Network Setup and General Architecture
The Data Sharing Framework consists of two components: A FHIR Endpoint Server used to except Task resources and provide resources for download by other organizations and a Business Process Engine Server run internal and not accessible by other organization to execute and coordinate processes.
- FHIR Reverse Proxy: The FHIR Reverse Proxy is used to terminate incoming https connections to the FHIR App Server. The Reverse Proxy needs to be accessible on port 443 from the internet. Incoming https connection will be delegate as http on a docker internal network to the FHIR App Server.
- FHIR App Server: The FHIR App Server is used as a FHIR Endpoint for incoming Task resources and providing resources for download by other organizations. In order to validate incoming FHIR resources the server will communicate with FHIR Servers at other organizations. Access to resources and authorization for creating or updating resources is granted based on the content of the resource and/or based on the client (identified by its client certificate) being part of an allow list. JDBC connections to the FHIR DB Server
- FHIR DB Server: PostgreSQL database for the FHIR App Server.
- BPE App Server: The BPE App Server is executing BPMN 2.0 business processes with the included business process engine. Automatic BPMN service tasks are used for example to check resource, access the PDP- and MPI-servers as well as the MDAT repository. The calculation of record linkage bit vectors (Record Bloom Filters) is also performed using an automatic service task. As of version 0.3.0 the BPE server does not provide any webservices for modifying an server resources.
- BPE DB Server: PostgreSQL database for the BPE App Server.
- PDP: IHE Policy Decision Point for deciding on patient consent.

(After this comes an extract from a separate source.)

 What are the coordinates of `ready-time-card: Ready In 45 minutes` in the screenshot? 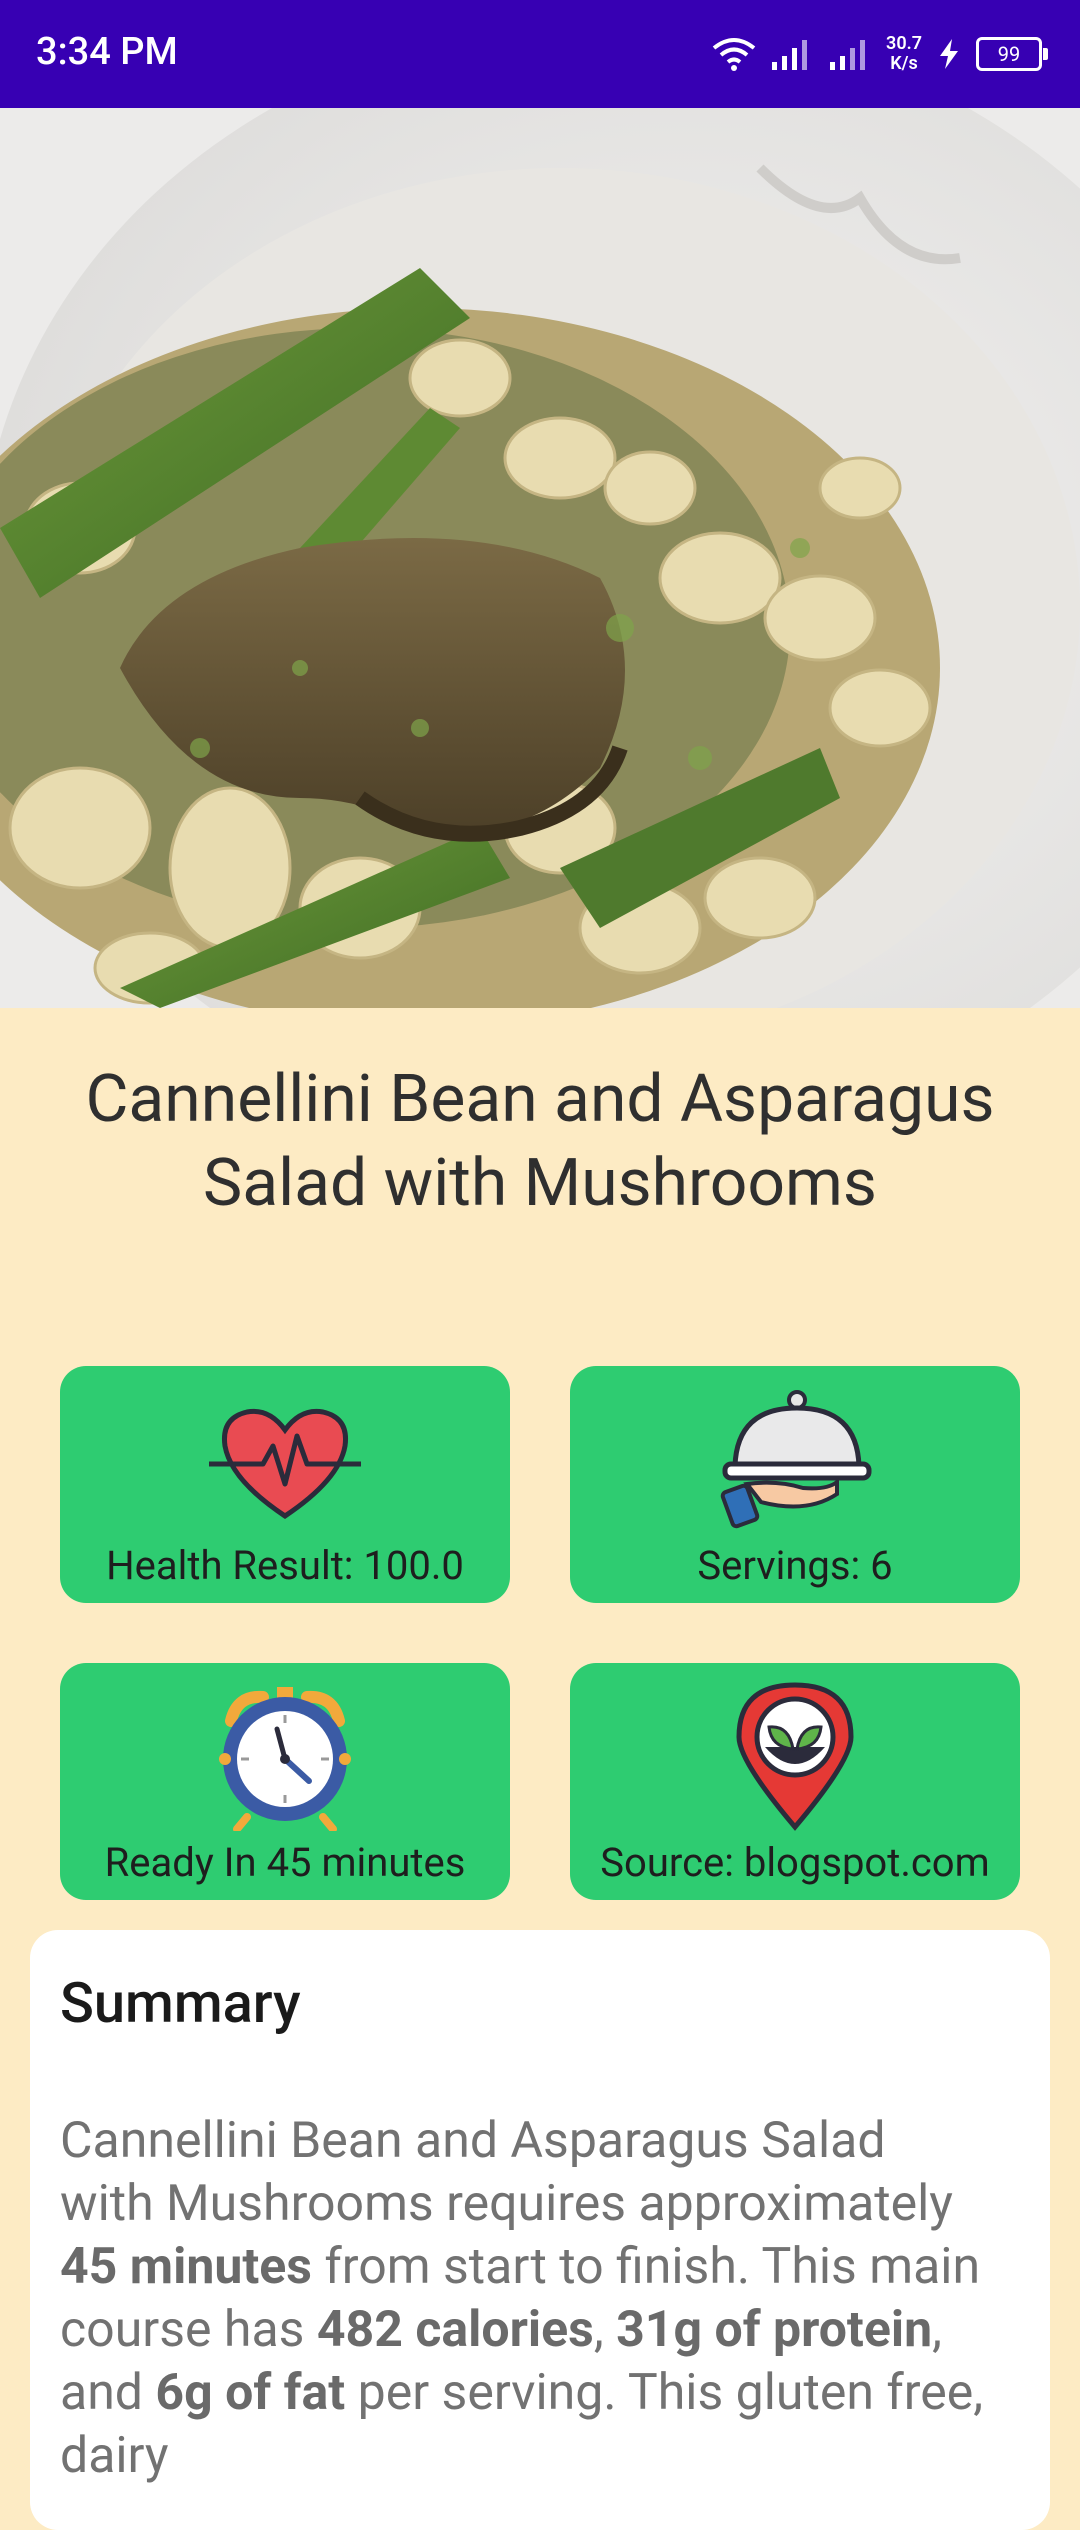 It's located at (285, 1782).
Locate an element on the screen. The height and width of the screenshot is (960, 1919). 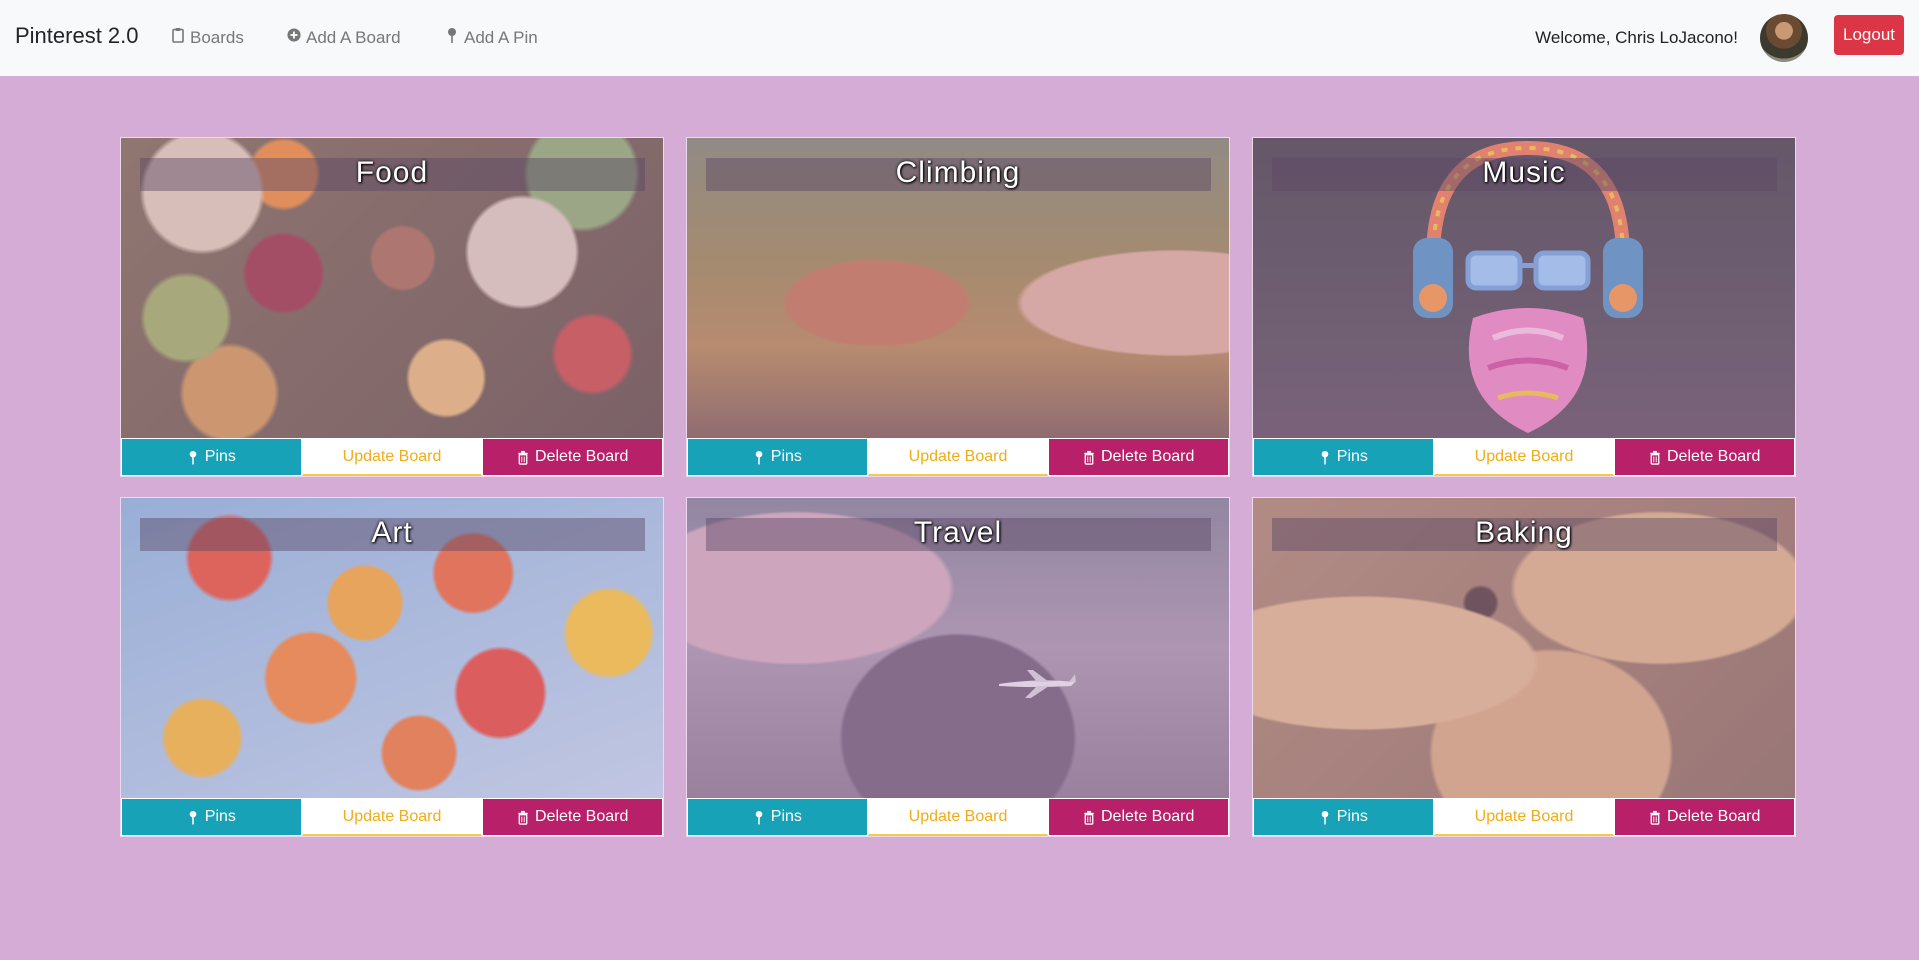
board-image: Music is located at coordinates (1524, 288).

- MDAT Repo: Repository (e.g. openEHR) for storing medical data (MDAT).
- MPI: IHE Master Patient Index for storing identifying patient date (IDAT) e.g. first name, last name, date of birth.
- Cohort Browser: Example for a system to trigger patient cohort size estimations across multiple organizations.
More information on Client- and Server-Certificates are available on the dedicated wiki page: Authentication: Client/Server Certificates
Additional Reverse Proxy in external DMZ
In some organizations an additional reverse proxy in an external DMZ is needed. This can be accomplished by using for example nginx or haproxy as a TCP-Proxy. Example configurations routing traffic using SNI can be found below. Configuring an additional reverse proxy to terminate the incoming TLS connection early is not recommended.